[[ Record extracts open ]]

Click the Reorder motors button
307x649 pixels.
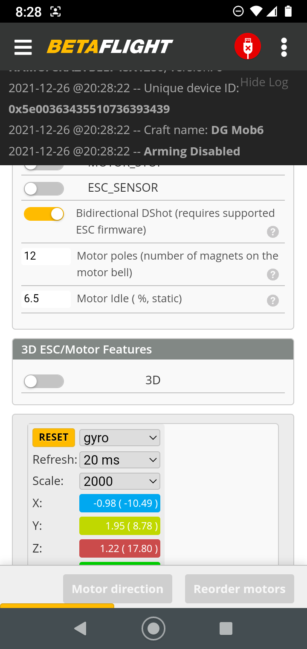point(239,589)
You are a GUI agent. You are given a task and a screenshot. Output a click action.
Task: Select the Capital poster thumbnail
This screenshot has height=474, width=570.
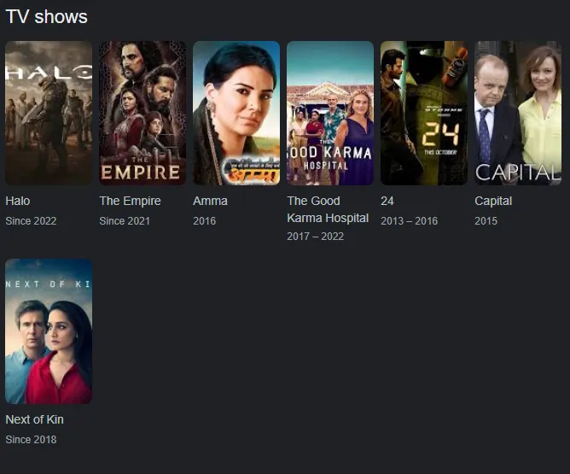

[[ Record extracts closed ]]

Exercise brief - Retype the data above exactly, dropping every picture.

Exercise solution -
Click the Reorder motors button
307x649 pixels.
point(239,589)
You are a GUI agent. You are given a task and a screenshot. Output a click action.
Task: Select the Capital poster thumbnail
This screenshot has height=474, width=570.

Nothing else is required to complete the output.